Community banks are wasting money on compliance. They are spending more than ever, hiring additional risk officers, internal auditors, compliance officers, vendors and consultants. They are checking every box and fulfilling every mandate. And they are doing it all wrong.
A recent study by the supervision division at the Federal Reserve Bank of St. Louis found that spending more on compliance isn’t leading to higher regulatory ratings for the smallest community banks. It isn’t elevating the bank’s regulatory management scores, or positioning banks for success.
That’s because having a compliance mindset is a recipe for mediocrity, no matter the size of the bank. The banks that will earn the most leeway with regulators—and maximize value for shareholders—will naturally implement and utilize the tools and processes that are a prerequisite for compliance as a critical function of their strategic and capital planning processes.
When that happens, compliance becomes a mere afterthought; something that is more icing on a cake that doesn’t need icing to begin with. This type of approach is actually easy to execute. You don’t need expensive, overrated and highly misleading black-box models and software. You don’t need an entire department dedicated toward enterprise risk management.
What you do need is a cultural mindset, which starts with the CEO and the board of directors. They must change the outlook in the bank so that risk management tools are used to play offense, not defense. These proactive and forward-looking tools enable the team to see problems before they materialize. The CEO can then position the bank to gain a competitive edge, while its competitors (from both an operational and capital markets perspective) get blindsided.

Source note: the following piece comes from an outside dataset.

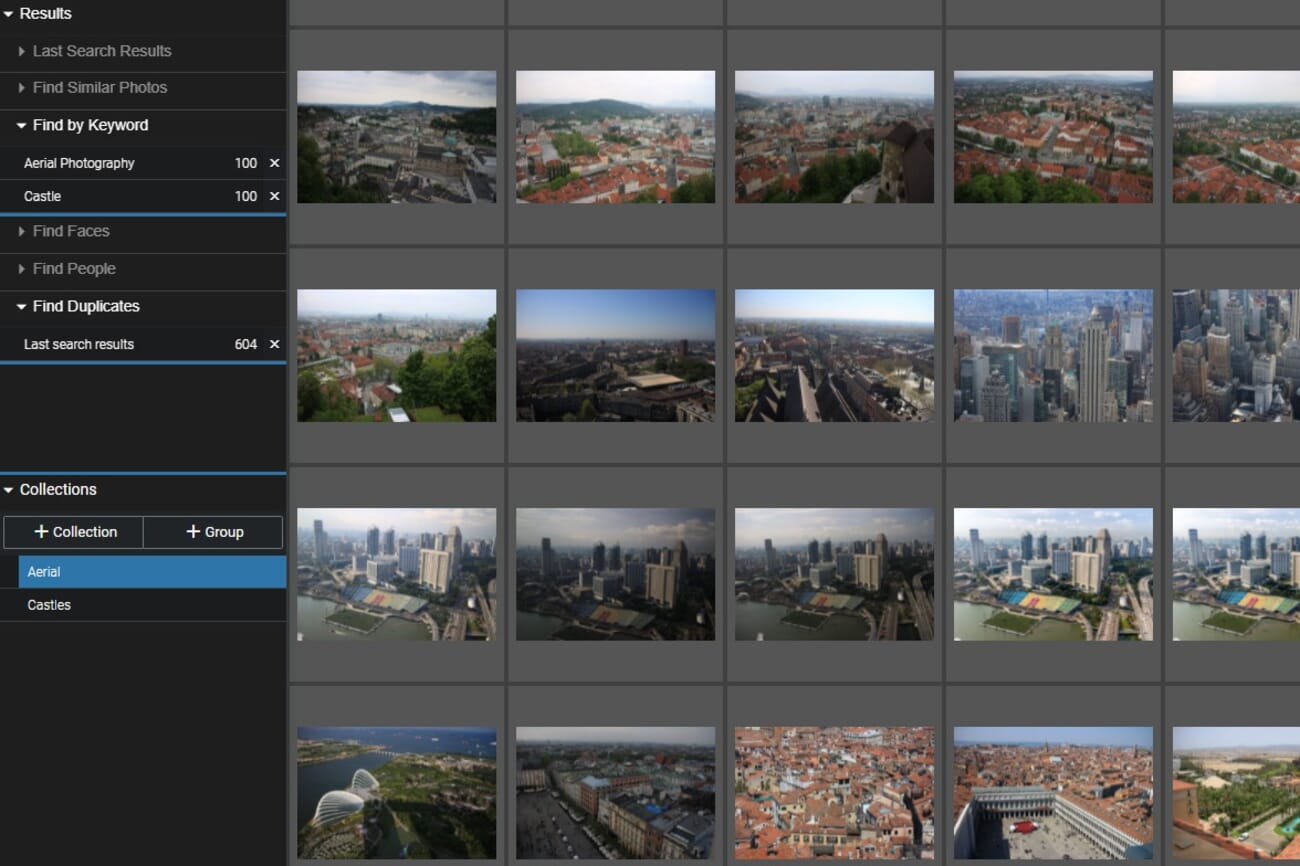Open the skyscraper cityscape thumbnail
This screenshot has height=866, width=1300.
coord(1052,355)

I participated in a recent regulatory panel with the Office of the Comptroller of the Currency and the Federal Deposit Insurance Corp. The topic was how best to manage commercial real estate concentrations. Part of the discussion revolved around the role of stress testing, which can be critical to showing examiners that a bank has enough capital to handle a risky portfolio.
Stress testing is a great tool for the job, but it’s a tool, not the job. Banks that simply submit stress tests to regulators as evidence that they can manage a loan portfolio aren’t going to get what they want.

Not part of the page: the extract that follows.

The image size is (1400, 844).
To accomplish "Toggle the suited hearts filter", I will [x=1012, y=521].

Instead of viewing stress tests as an end game, bank CEOs need to think of them as tools to provide insights. Reports must be discussed at the board level and understood by the highest levels of management. And then the bank must adjust its strategy if the tests show a potential problem. This lesson applies to much more than concentrations. The results of adequate stress testing offer a strategic guide to capital planning, M&A and more.
The trick to compliance is to not treat it as a compliance exercise. It must be an integral part of strategic planning. A CEO cannot give a stress test to the chief risk officer and say, “Make the problem go away.” CEOs must look at the results, understand them and use them to adjust their strategic thinking. If organic growth is not working, the proper analytics can guide the executive team’s strategic course toward a merger or acquisition.
A funny thing happened when I began talking about this compliance mindset on the recent regulatory panel. The regulators nodded their heads in agreement.